Un’indiscrezione riportata dal Corriere della Sera riaccende il dibattito attorno al futuro del Milan e di due figure iconiche del calcio italiano: Paolo Maldini e Massimiliano Allegri. Secondo quanto filtrato, Giovanni Malagò — in corsa per la presidenza della FIGC — avrebbe in mente un progetto ambizioso per la Federazione, con nomi di assoluto peso specifico.
Malagò e la carta Maldini per la FIGC
Tra le ipotesi che circolano negli ambienti federali, spiccano due nomi che il mondo del calcio italiano conosce benissimo: quello di Allegri in ottica commissario tecnico della Nazionale, e quello di Paolo Maldini per un ruolo dirigenziale di rilievo in seno alla Federazione Italiana Giuoco Calcio.
L’idea di coinvolgere Maldini non è casuale. Il leggendario capitano e difensore del Milan, poi tornato in rossonero come direttore dell’area tecnica fino al 2023, rappresenta una figura che incarna i valori più alti del calcio italiano: serietà, competenza, attaccamento alla maglia e conoscenza profonda del mondo del pallone sia da calciatore che da dirigente. Portare un profilo simile in Federazione significherebbe trasmettere un messaggio chiaro: competenza e credibilità prima di tutto.
Le elezioni per la presidenza della FIGC sono fissate per giugno 2026, quindi i tempi tecnici ci sono. Al momento, tuttavia, si tratta di scenari ipotetici legati all’eventuale elezione di Malagò, che dovrà vedersela con altri candidati. Nessuna decisione è ancora stata presa.
Il futuro di Allegri: tra Milan e Nazionale
Il nodo più delicato riguarda però Massimiliano Allegri. Il tecnico toscano, alla guida del Milan in questa stagione, non ha mai nascosto il fascino che esercita su di lui la panchina della Nazionale italiana. Ed è proprio questo tipo di richiamo — quello della maglia azzurra — che potrebbe diventare un fattore determinante nelle prossime settimane.
La domanda che tutti si pongono è semplice: cosa potrebbe convincere Allegri a restare a Milano? La risposta, stando alle indiscrezioni, è altrettanto chiara: un calciomercato fatto secondo le sue indicazioni.
Il nodo del calciomercato: Allegri vuole essere ascoltato
Secondo quanto trapelato, uno dei punti di attrito tra l’allenatore e la dirigenza rossonera riguarderebbe proprio la costruzione della rosa. Allegri avrebbe espresso la volontà di avere maggiore voce in capitolo nelle scelte di mercato, lamentando un disallineamento tra le sue richieste tecniche e i profili effettivamente acquistati.

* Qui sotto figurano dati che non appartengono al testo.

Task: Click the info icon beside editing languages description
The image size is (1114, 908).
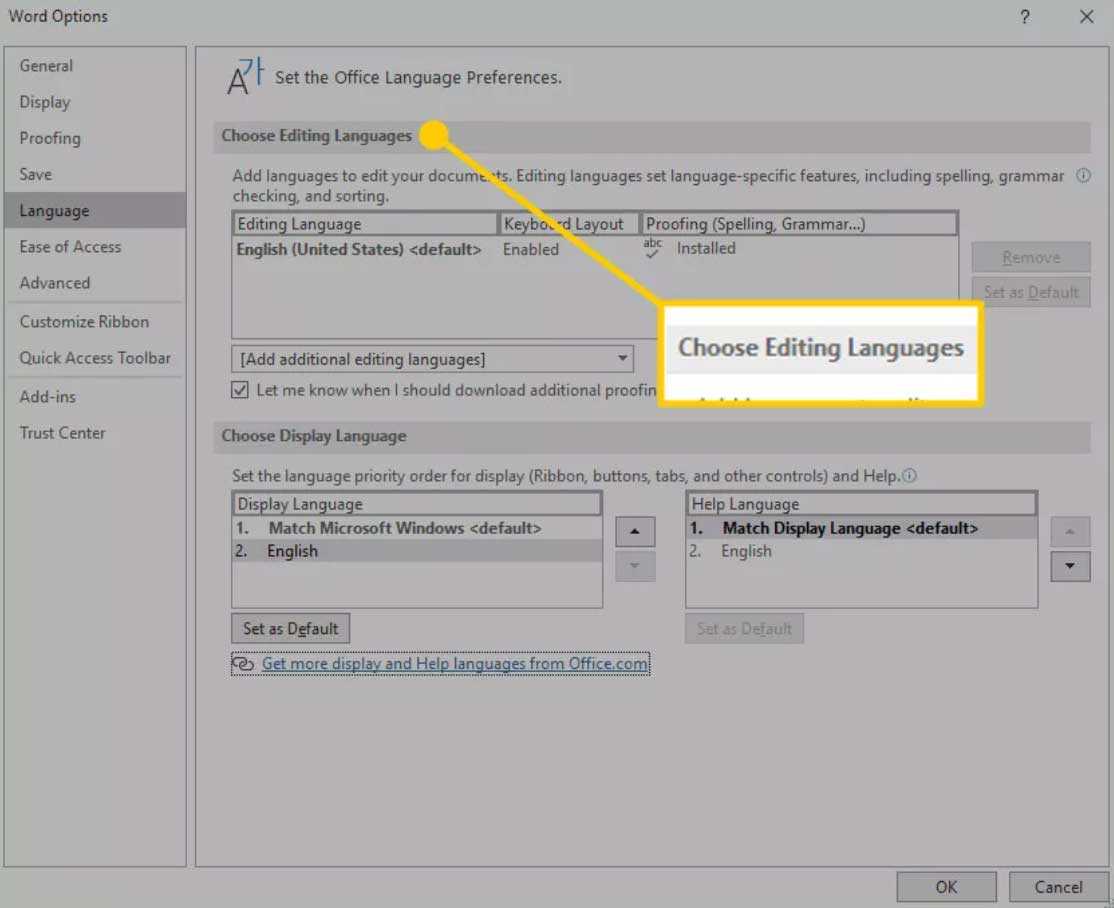Action: 1082,176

Se il tecnico chiede un centrocampista di esperienza e arriva un giovane con caratteristiche diverse, oppure se al posto di un attaccante d’area di rigore viene ingaggiata una seconda punta o un trequartista, il sistema di gioco ne risente inevitabilmente. Sono queste le situazioni che, nel tempo, possono minare la fiducia tra un allenatore e la sua dirigenza.
Nei prossimi mesi, quindi, sarà fondamentale capire se il management del Milan — con Giorgio Furlani in prima linea — sarà disposto ad ascoltare maggiormente le esigenze tecniche del mister. Se la risposta sarà positiva, le probabilità di una permanenza di Allegri in rossonero aumenteranno sensibilmente.
Perché Allegri resta una risorsa per il Milan
Al di là delle simpatie o antipatie sul piano tattico, Allegri porta con sé un bagaglio di esperienza difficilmente replicabile. La capacità di gestire ambienti complessi, di navigare tra tensioni societarie e pressioni esterne, è una qualità rara che si acquisisce solo con gli anni e con i trofei. Non è un caso che il Milan lo abbia scelto in un momento di transizione.
Portare al suo posto un allenatore giovane o straniero, senza una solida conoscenza del calcio italiano e delle dinamiche interne di un club come il Milan, potrebbe rivelarsi un rischio elevato. La storia recente del club — con gli avvicendamenti sulla panchina degli ultimi anni — insegna quanto possa essere logorante un cambio di guida tecnica non programmato e non supportato da un mercato adeguato.
La parola finale spetta al campo
La decisione definitiva sul futuro di Allegri andrà presa a fine stagione, alla luce dei risultati ottenuti e soprattutto in base alla qualificazione — o meno — alla prossima Champions League. È quello l’obiettivo minimo che il Milan deve centrare, ed è attorno a quel traguardo che ruoterà ogni valutazione futura.
Il Milan ha tutte le carte in regola per chiudere la stagione nel migliore dei modi. La fiducia nel lavoro di Allegri e nella rosa a disposizione resta alta, e giugno sarà il momento giusto per sedersi a un tavolo e costruire, insieme, il futuro rossonero.